Academic Leadership//

October 15, 2015

It happens to every Division Head at some point. A father flags you down in the parking lot for a “quick chat,” or leaves you a voicemail on your office machine, or shoots you an email with his child’s name in the subject line. Within moments of the interaction, it becomes obvious that the parent needs to vent about his child—and he expects you to do something about it—immediately. How do you handle this?

Know when to intervene and when to deflect.

In their efforts to be heard—and affect results—parents may bypass the normal “chain of command” to reach you, someone they consider to be in a position of authority and thus able to help them as quickly as possible.

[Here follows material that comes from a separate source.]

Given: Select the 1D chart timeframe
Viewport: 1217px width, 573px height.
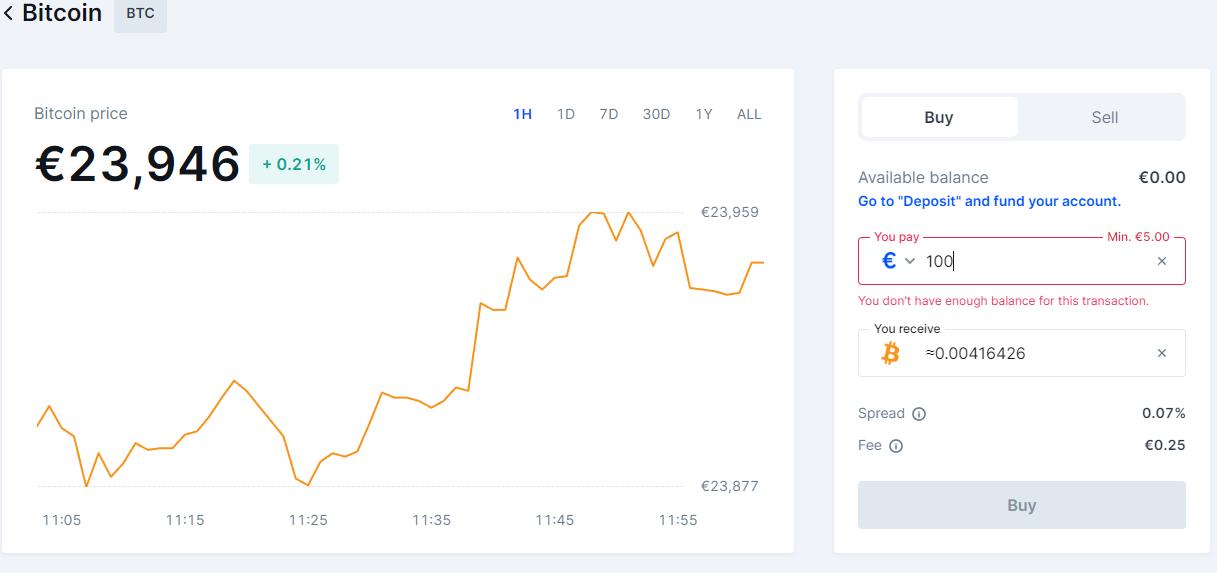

In most cases, however, it’s not you who should be handling this particular complaint. If it’s an issue with the classroom or a teaching problem, for example, the teacher should be the one who has the first (and primary) responsibility to handle it. If it’s an issue with a bill or scholarship, the Business Office should take care of it.

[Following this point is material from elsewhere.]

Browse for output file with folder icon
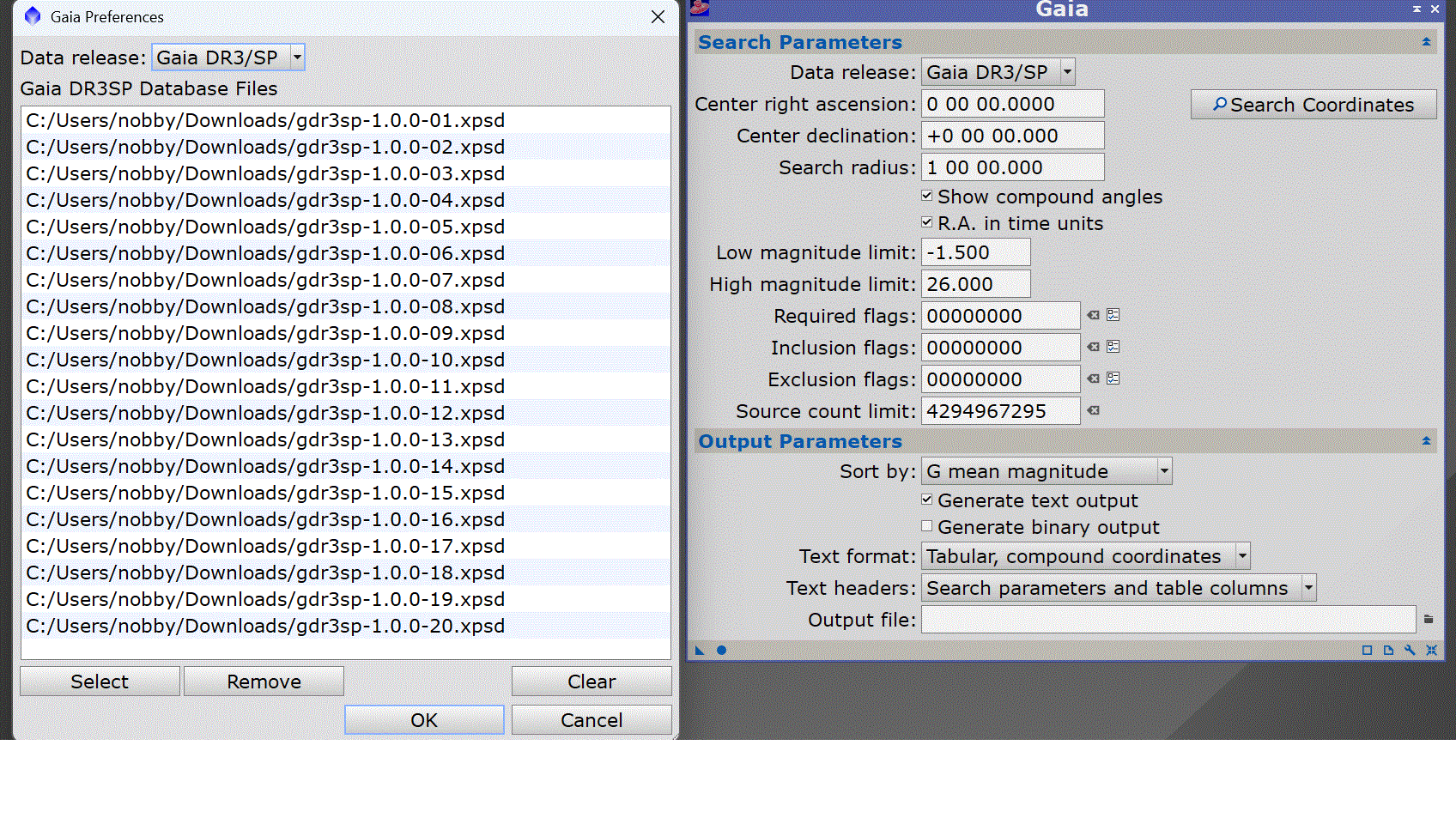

Of course, there are situations in which you should take action. If it concerns claims of discrimination, harassment, or other messy legal and safety quagmires, your school’s policy handbook should have a clear protocol outlined of how you immediately respond and who you pull into the conversation to get the problem resolved as quickly as possible. Also, if the faculty member involved is inexperienced with dealing with parent complaints, or the complaint is coming from a chronically troublesome family, you might want to step in and handle it yourself.

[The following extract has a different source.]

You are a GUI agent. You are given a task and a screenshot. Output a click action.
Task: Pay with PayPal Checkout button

But for the most part, most parent queries can and should be “deflected” to the administrator or faculty member designated to handle such things. Empower your faculty to handle and resolve these situations themselves, while reassuring them that you’ve got their back should they need a hand.

Make the parent feel heard.

When voicing complaints, people want to feel as though they’ve been heard and thoroughly understood, then reassured that the appropriate steps will be taken to rectify the situation. Consequently, one of your primary jobs is to make sure the parent feels the problem has been understood and will be acted upon.

If you’re speaking with a parent directly, for example, don’t interrupt. Wait until he/she has finished talking before asking any clarifying questions. Interrupting will only upset the parent more, and he or she will be agitated enough as it is. After he/she has finished, restate the problem and receive confirmation that you understand what the parent's complaint is.

Then, make sure the parent knows what steps you’ll be taking to rectify the situation. Even if you’re going to redirect the issue to an appropriate party, make sure the parent understands who will be handling the issue and what actions to expect. It's also a good idea to have him/her repeat back to you what the next steps are.

Once the conversation is over, make sure you send all pertinent information to the person who will be handling the problem—it’s never polite to blindside a colleague with an issue! Explain your take on the situation, any recommendations you may have, and reiterate your availability as a resource if needed.

Following up on a parent complaint is important, too. It shows to the parent that you heard his/her issue, took it seriously, and want to make things right for him/her and for his/her student. It could be something as simple as checking in with a teacher to see what was done in response, or it could involve putting some pressure on the appropriate party to make sure the problem is fixed . If problems slip through the cracks due to lack of follow up, they’ll probably reappear—and be ten times worse than they were at the start.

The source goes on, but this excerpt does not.